La chica empalideció. Ahora sí que parecía un auténtico ángel bajado directamente desde el lugar más elevado del cielo. Se echó hacia atrás, convulsa aún por mis palabras. Miró hacia alguna parte, buscando una mirada cómplice, algún otro cruzado que le ayudara en esta afrenta de infieles. Antes de que escapara, le hablé en cambio de los otros pecados que debía soportar España. Le conté con calma, con una sonrisa que se escapaba entre mis dientes, de un mausoleo muy bonito, perdido en medio de la sierra madrileña, donde estaba enterrado un señor muy bajo. Ella pareció no entender, pero le dije que en mi país, los dictadores están enterrados en iglesias, bajo un cristo crucificados y flores siempre frescas que huelen a incienso recién puesto. Le hablé de que la Iglesia Católica en España nunca se había manifestado contra temas de primer orden, como la pobreza, el abuso a menores, la violencia de género, que ellos consideran violencia doméstica, el abuso que se lleva a cabo contra los trabajadores, el paro juvenil, las diferentes guerras en las que ha estado envuelto el estado en los últimos diez años. La miré directamente a los ojos y le dije que yo había visto todo eso. Yo, le dije, que he visto como se reconstruía antes una iglesia que dar dinero a los afectados por un terremoto, que no tenían donde caerse muertos, yo, que había visto como atentaban contra la educación pública y nos imponían la religión católica al mismo nivel que la lengua o las matemáticas, enmascarándola en ciertas asignaturas llamadas Valores. Yo, que he visto beatificar a miles de curas asesinados durante la guerra civil pero sin embargo, hay centeneras de miles de maestros, funcionarios, campesinos, políticos, enterrados en fosas comunes vaya usted a saber dónde. Yo he visto todo eso, preciosidad, le dije, mientras ella me miraba aterrorizada, pensando que era el anticristo convertido en un español con resaca.

## Instrucciones
(a) Reproduzca literalmente las líneas de los registros desde la que contiene "The width and height of the screenshot is (680, 720)." hasta la que contiene "tap(572, 33)", ambas incluidas.
(b) Prosiga el relato sobre la conversación con la chica acerca de la Iglesia en España a partir de su última oración.

## Registros proporcionados

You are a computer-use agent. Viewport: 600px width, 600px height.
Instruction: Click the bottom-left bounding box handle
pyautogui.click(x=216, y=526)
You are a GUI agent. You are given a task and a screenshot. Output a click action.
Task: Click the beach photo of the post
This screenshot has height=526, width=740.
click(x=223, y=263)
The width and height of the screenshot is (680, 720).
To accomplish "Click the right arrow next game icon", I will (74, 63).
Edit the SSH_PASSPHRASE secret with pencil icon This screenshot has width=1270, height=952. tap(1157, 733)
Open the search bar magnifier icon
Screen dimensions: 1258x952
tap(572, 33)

---

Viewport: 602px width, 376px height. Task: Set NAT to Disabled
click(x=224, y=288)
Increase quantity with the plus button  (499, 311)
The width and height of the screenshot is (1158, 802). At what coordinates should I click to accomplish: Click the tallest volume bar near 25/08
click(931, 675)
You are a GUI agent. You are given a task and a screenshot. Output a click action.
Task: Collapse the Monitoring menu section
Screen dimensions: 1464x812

* * *

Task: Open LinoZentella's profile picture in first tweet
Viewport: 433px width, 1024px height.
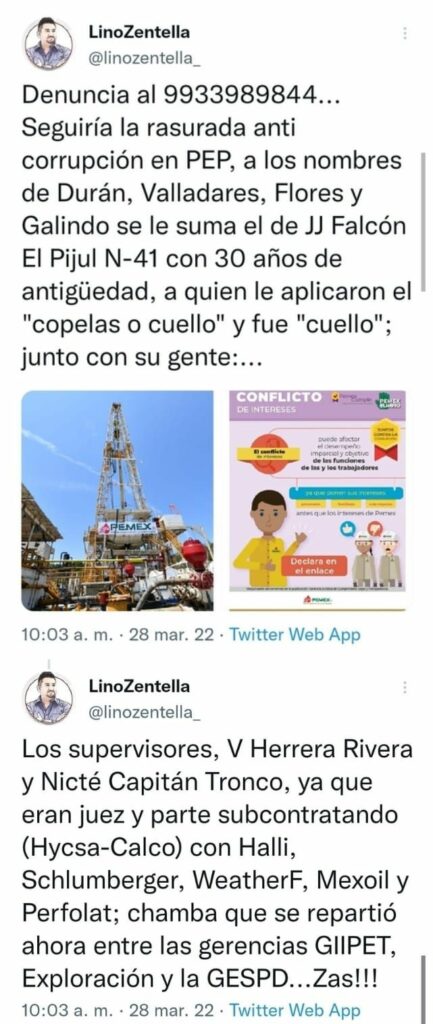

## Respuestas por tarea
(a)
The width and height of the screenshot is (680, 720).
To accomplish "Click the right arrow next game icon", I will (74, 63).
Edit the SSH_PASSPHRASE secret with pencil icon This screenshot has width=1270, height=952. tap(1157, 733)
Open the search bar magnifier icon
Screen dimensions: 1258x952
tap(572, 33)

(b)
Seba y yo nos levantamos y nos fuimos. La calle estaba llena de familias, niños pequeños que jugaban con sus banderitas. Padres de familia responsables, madres educadas con peinados de moda. Sacerdotes por todas partes, que sonreían y daban consejos sobre la marcha. Un domingo en su máxima expresión, pensamos Seba y yo. Reflexionamos que era curioso que la manifestación se produjera en el barrio más caro de París, donde las rentas eran más altas, donde un simple café se pagaba a cinco euros. Intentamos imaginarnos la misma manifestación en Belleville, o en Barbes, y no nos salía una imagen real en la cabeza. Aquella gente de los arrabales de París tenía otras preocupaciones: el paro, la pobreza, la droga, el racismo, la pobre educación que recibían sus hijos. Tal vez será cosas de ricos, esto de cumplir con el alma, de familias aburridas y sacerdotes tediosos que hartos de ver los cuadros de la pared y las telarañas en su vida, salen a la calle a agitar un poco sus tristezas y sus miedos.